Quatre cent dix femmes sont concernées par ces cas de violence au travail. Pour défendre les victimes, le ministère du Travail accélère sa riposte numérique.

Entre janvier 2025 et mars 2026, les services du ministère du Travail ont traité 675 cas de violence au travail. Dans une réponse écrite déposée au Parlement, le ministre du Travail et des Relations industrielles, Reza Uteem, a communiqué un état des lieux détaillé sur les cas de violence au travail enregistrés à Maurice, en réponse à une question envoyée par la députée Babita Thannoo (Rezistans ek Alternativ). 

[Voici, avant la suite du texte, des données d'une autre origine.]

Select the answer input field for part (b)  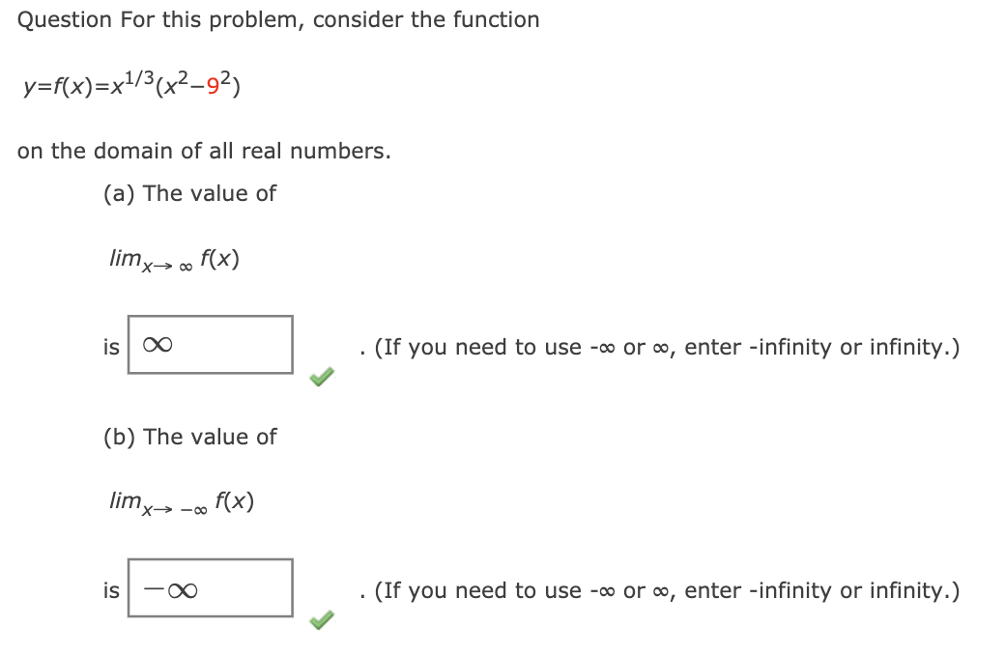coord(210,589)
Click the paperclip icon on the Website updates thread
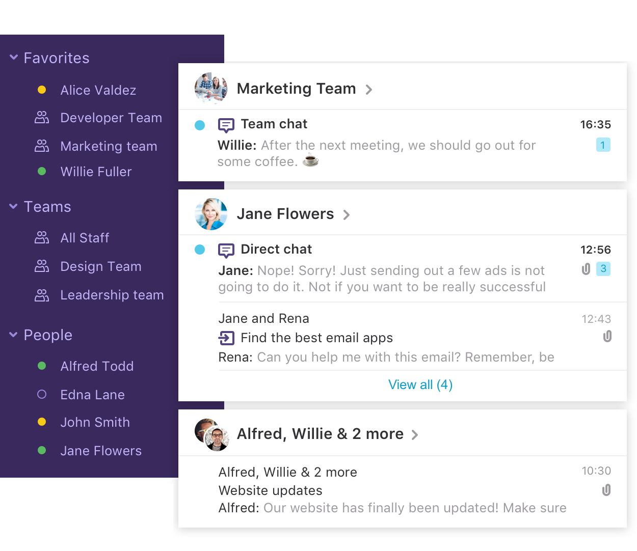 606,490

Ces 675 cas traités par les services du ministère concernent 265 hommes et 410 femmes. Parmi ceux-ci, 328 dossiers ont été clôturés à ce jour. Par ailleurs, 19 affaires sont en cours au niveau de la Prosecution Unit, dont 16 déjà déposées devant l’Industrial Court et trois en phase finale de préparation. Le ministère précise également que trois affaires (deux cas d’abus verbal et un cas de harcèlement sexuel) ont été entendues par la justice, sans toutefois aboutir à des condamnations.

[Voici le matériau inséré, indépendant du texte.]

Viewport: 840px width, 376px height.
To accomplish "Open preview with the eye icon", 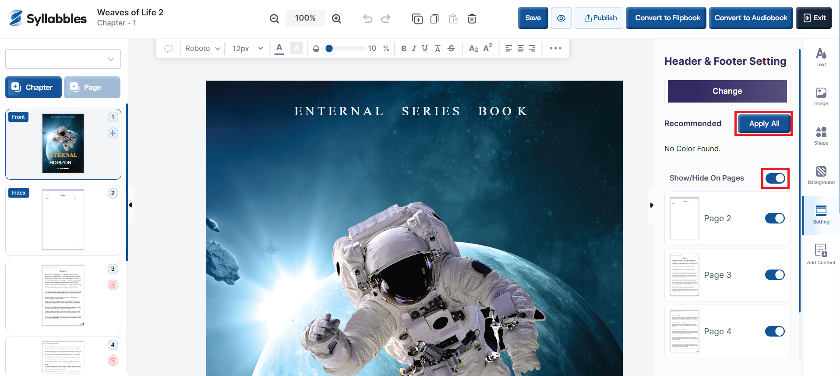I will click(x=561, y=18).
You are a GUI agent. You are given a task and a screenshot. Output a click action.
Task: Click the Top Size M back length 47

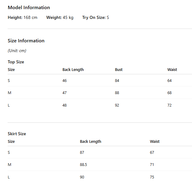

Reza Uteem précise que la notion de labour exploitation n’est pas définie explicitement dans la législation mauricienne. Elle peut toutefois recouvrir plusieurs formes graves d’abus, notamment le travail forcé, la servitude pour dettes, le travail des enfants dans ses pires formes, la rétention de documents d’identité, le non-paiement des salaires, ainsi que des violences physiques, sexuelles et psychologiques en milieu professionnel.

Concernant le harcèlement au travail, il est encadré par l’article 114 de la Workers’ Rights Act relatif à la violence at work. Celle-ci inclut le bullying, qui se définit comme un ensemble de comportements offensants, humiliants ou intimidants. Il peut également s’agir d’un abus d’autorité visant à affaiblir progressivement la confiance et les capacités d’un individu ou d’un groupe.

Du terrain au numérique 

Sur le plan opérationnel, le ministère indique que toute victime peut déposer plainte auprès des 17 bureaux régionaux du travail. Les travailleurs migrants peuvent, quant à eux, s’adresser à la Special Migrant Workers’ Unit. Les plaintes font ensuite l’objet d’enquêtes internes, pouvant déboucher sur des poursuites pénales après avis du Director of Public Prosecutions.

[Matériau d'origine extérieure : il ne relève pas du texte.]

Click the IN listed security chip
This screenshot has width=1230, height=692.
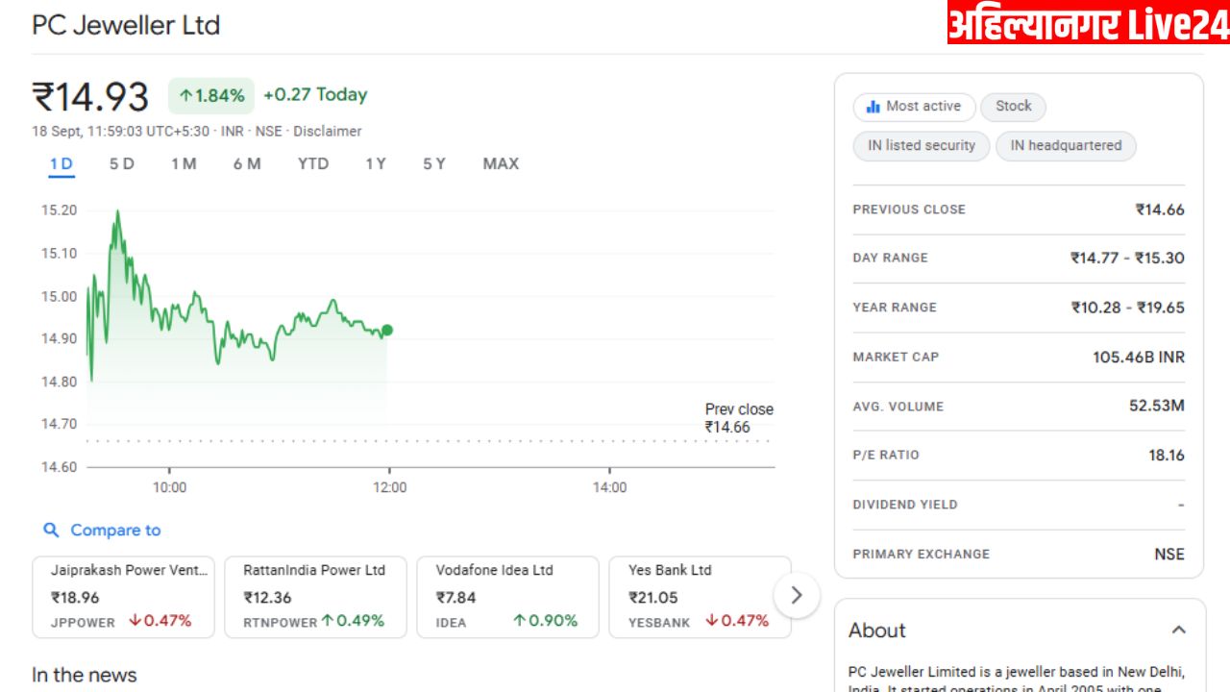(x=921, y=146)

Sur le plan préventif, 1 651 inspections ont été menées dans les lieux de travail, couvrant 18 718 employés masculins et 12 621 employés féminins. Ces contrôles visent à vérifier l’ensemble des conditions d’emploi, y compris les situations de violence ou de harcèlement. En parallèle, 78 sessions de sensibilisation ont été organisées auprès de 1 143 travailleurs, tandis que 37 formations ont été dispensées aux agents techniques du ministère.

Enfin, le ministère indique qu’une plateforme numérique, LabourConnect, est en phase de test. Une fois opérationnelle, elle permettra aux travailleurs de signaler en ligne les cas de violence au travail et de harcèlement, facilitant ainsi l’accès aux mécanismes de plainte et de suivi.